Supplied data:
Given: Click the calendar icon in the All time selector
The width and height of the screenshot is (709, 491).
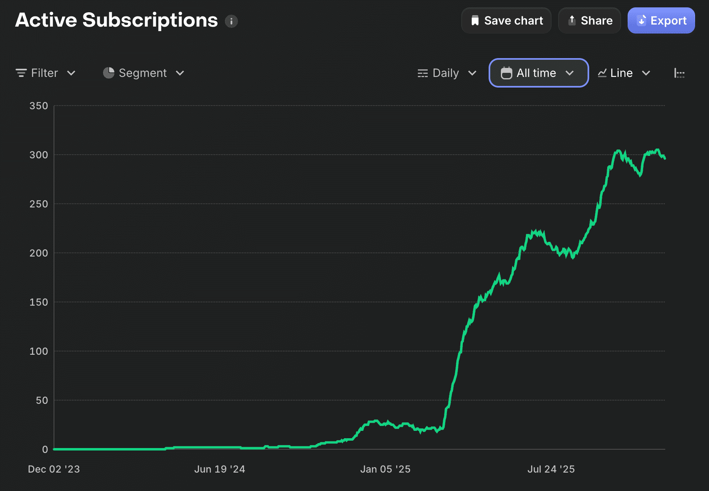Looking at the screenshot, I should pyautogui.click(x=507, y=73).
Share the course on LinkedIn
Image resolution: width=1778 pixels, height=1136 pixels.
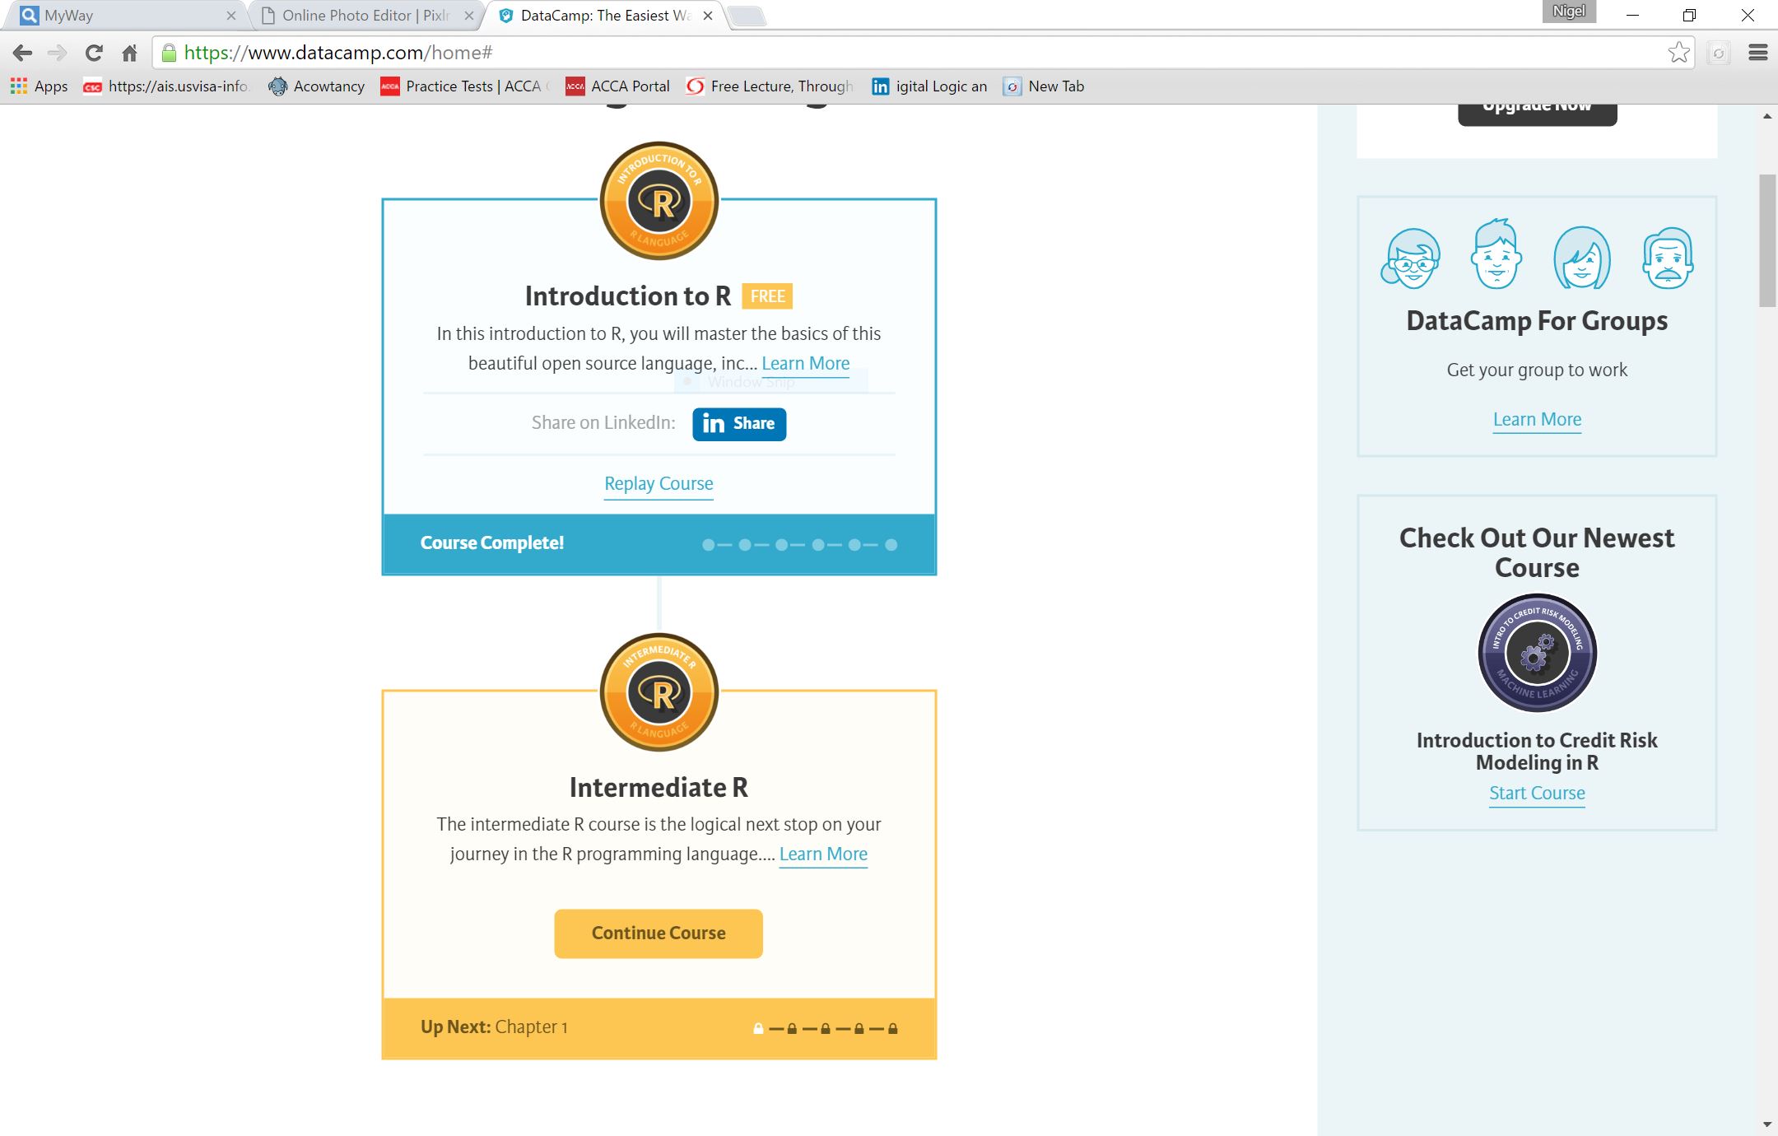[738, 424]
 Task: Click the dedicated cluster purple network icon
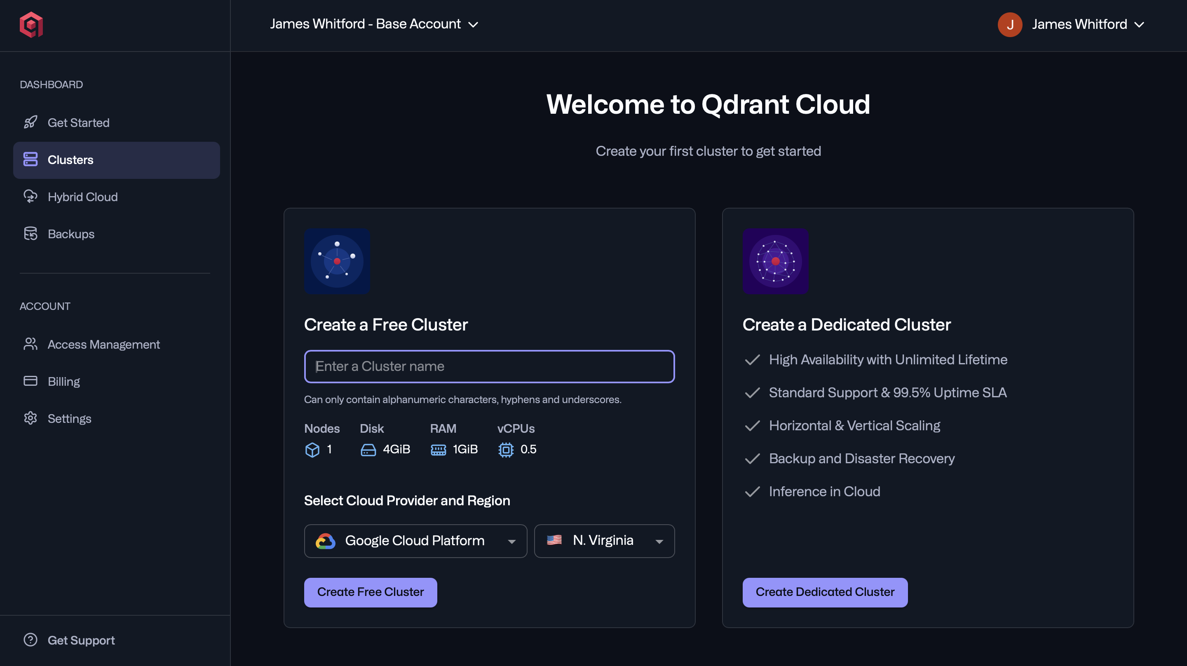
---
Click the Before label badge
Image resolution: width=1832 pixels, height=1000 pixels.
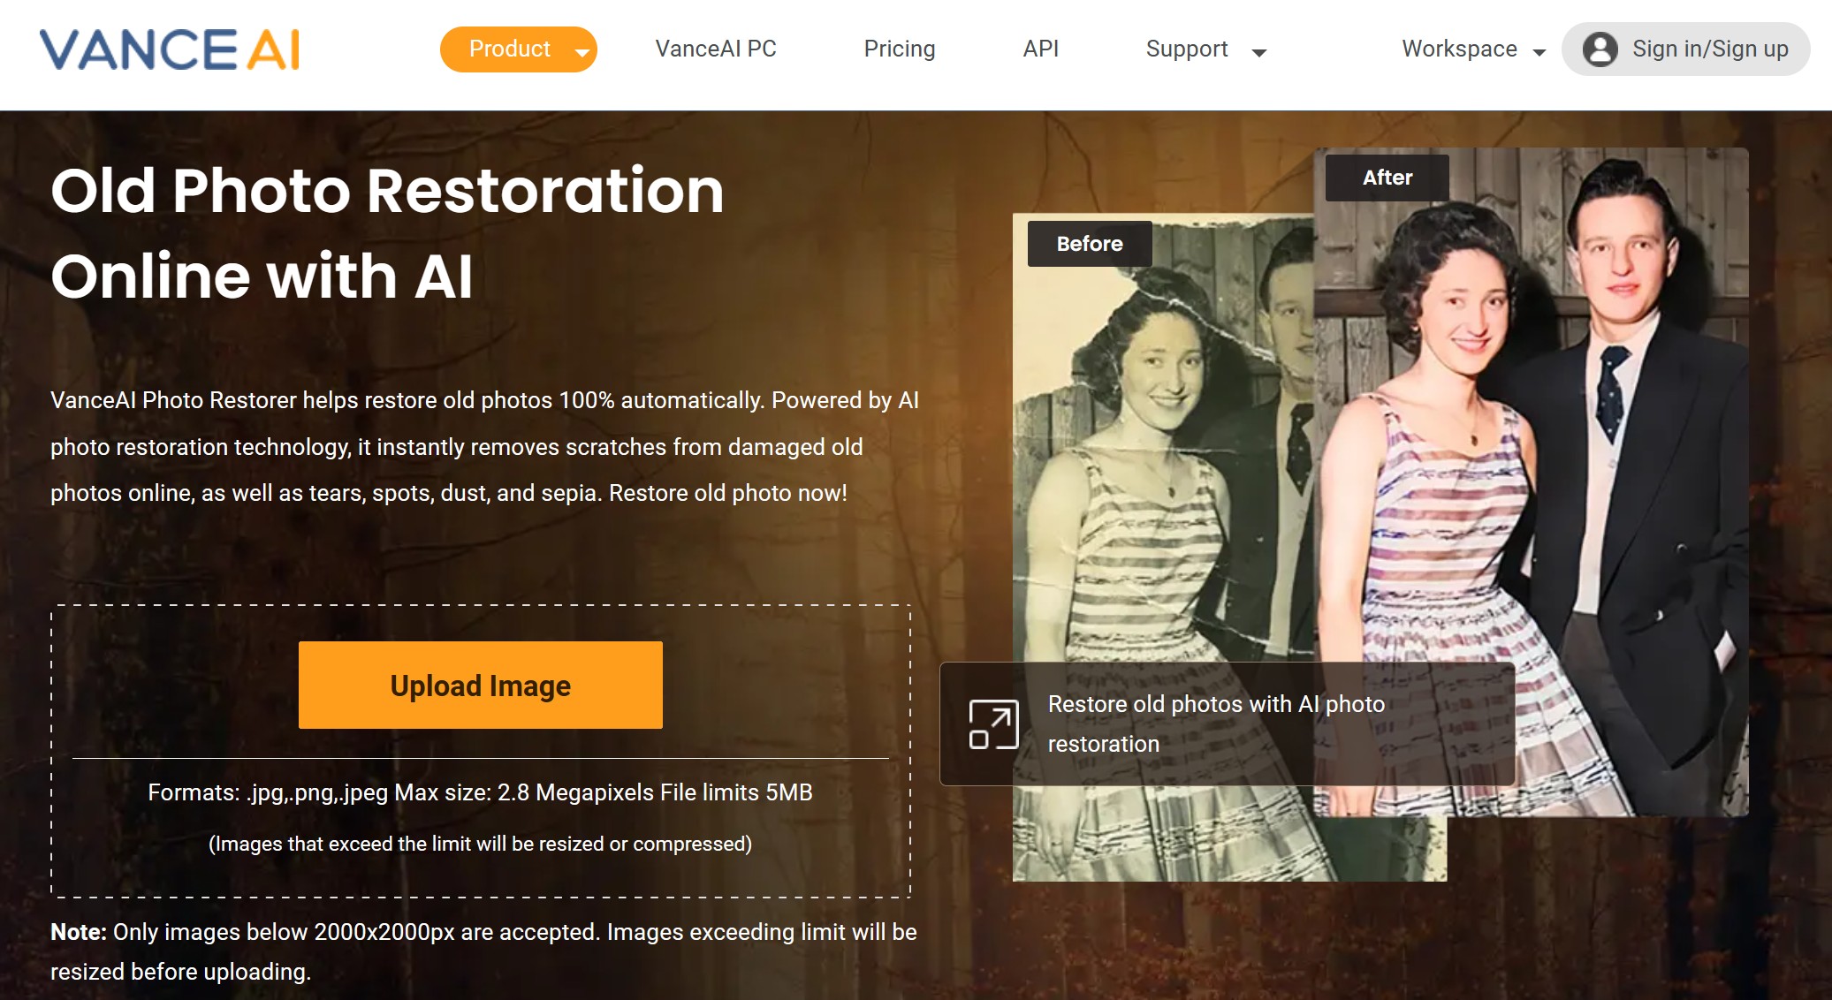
* * *
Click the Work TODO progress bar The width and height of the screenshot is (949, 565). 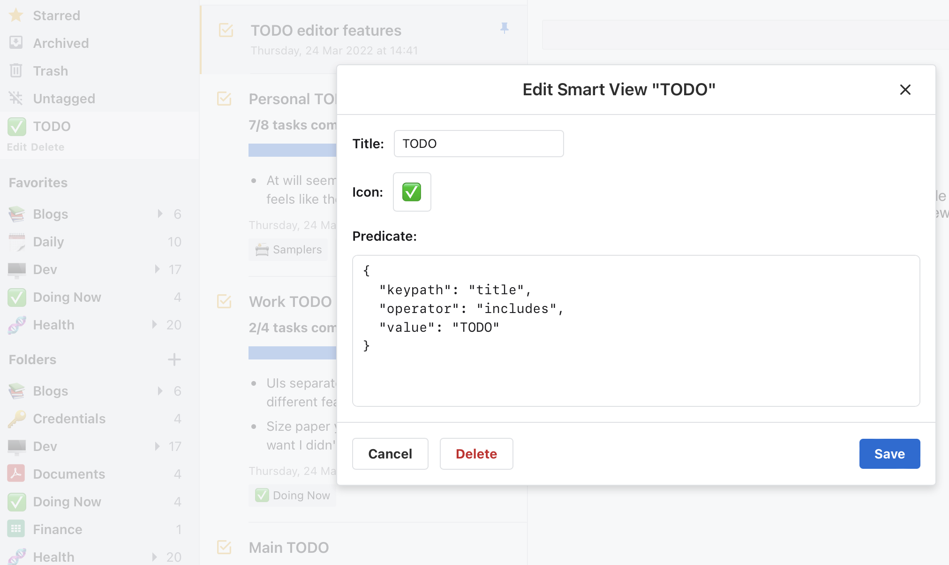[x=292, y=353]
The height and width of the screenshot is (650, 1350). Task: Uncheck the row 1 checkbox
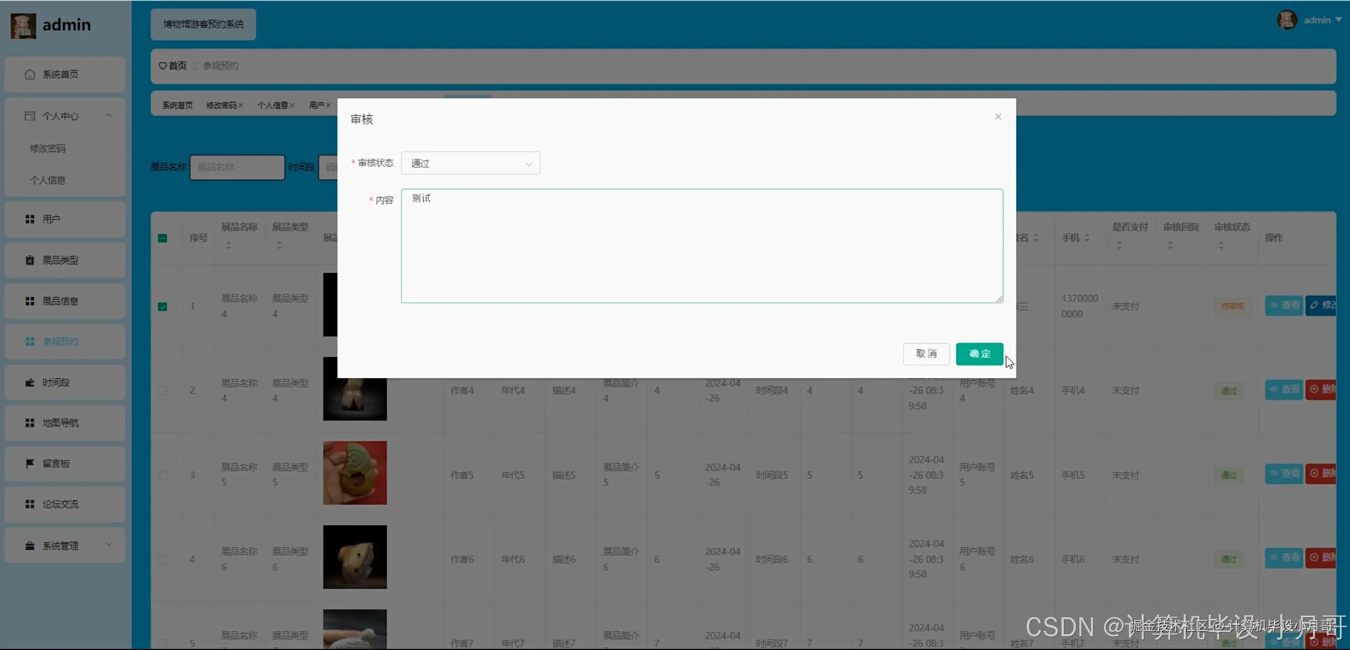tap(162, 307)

Exercise goal: Using the records above, return word for word the lines that begin at the one containing "Given: Click the" and end at the one containing "Task: Click the", both of them included and no pictures.

Solution for this task:
Given: Click the calendar icon in the All time selector
The width and height of the screenshot is (709, 491).
Looking at the screenshot, I should pyautogui.click(x=507, y=73).
Share the course on LinkedIn
Image resolution: width=1778 pixels, height=1136 pixels.
[738, 424]
 Task: Click the dedicated cluster purple network icon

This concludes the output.